Tropical Storm Arlene formed in the Gulf of Mexico on June 2. This made it the first named storm in the 2023 hurricane season. Writes about it The New York Times.

Photo: IStock

Arlene is moving southeast towards Cuba at a speed of 9 miles (14,4 km) per hour, according to the National Hurricane Center (NHC). It is likely to bring some rainfall to south Florida.

The storm is accompanied by wind gusts up to 40 miles (64 km) per hour. Storms accompanied by winds of 39 miles (62,7 km) per hour receive a name. When wind speeds reach 74 miles (119 km) per hour, the storm becomes a hurricane, and at 111 miles (178 km) per hour, it becomes a major hurricane.

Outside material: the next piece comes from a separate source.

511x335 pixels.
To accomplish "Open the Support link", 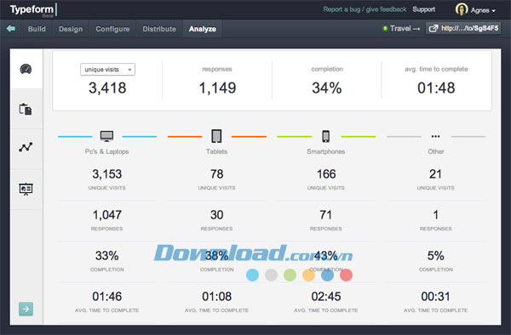I will pyautogui.click(x=423, y=9).

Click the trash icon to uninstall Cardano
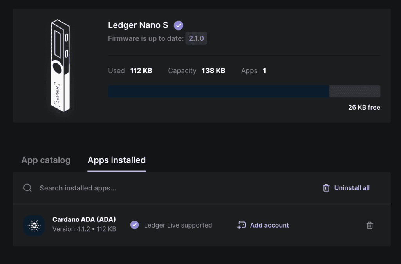[x=369, y=225]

Arlene is technically the second tropical cyclone to reach tropical storm strength this year. The Hurricane Center announced in May that it had determined that the storm that formed off the northeastern United States in mid-January was a subtropical storm, making it the first Atlantic cyclone of 2023. Arlene is the first named storm in the Atlantic Basin this year.

On the subject: Hurricane season 2023: a list of names and forecasts of storm activity in the Atlantic

The Atlantic hurricane season began June 1 and will run until November 30.

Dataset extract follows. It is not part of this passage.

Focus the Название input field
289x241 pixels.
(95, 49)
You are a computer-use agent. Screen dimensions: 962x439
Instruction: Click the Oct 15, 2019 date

At the end of May, the National Oceanic and Atmospheric Administration (NOAA) has predicted that there will be 12 to 17 named storms this year, which is a "nearly normal" number. There were 14 named storms last year after two extremely intense Atlantic hurricane seasons.

Screenshot: nhc

However, NOAA did not express much confidence in its forecast for this year and said there is a 40 percent chance of a near-normal season, a 30 percent chance of an above-normal season, and another 30 percent chance of a below-normal season.

There have been signs that Atlantic ocean temperatures will be above average this season, which could trigger storms, as well as the potential for an above-normal West African monsoon. The monsoon season brings storm activity that can lead to more powerful and prolonged Atlantic storms.

But forecasters are expecting an El Niño, a climate event that could have wide-ranging effects on weather around the world, that will reduce the number of hurricanes.

"It's quite rare for both of these events to occur at the same time," said Matthew Rosenkrans, lead hurricane forecaster at NOAA's Climate Prediction Center.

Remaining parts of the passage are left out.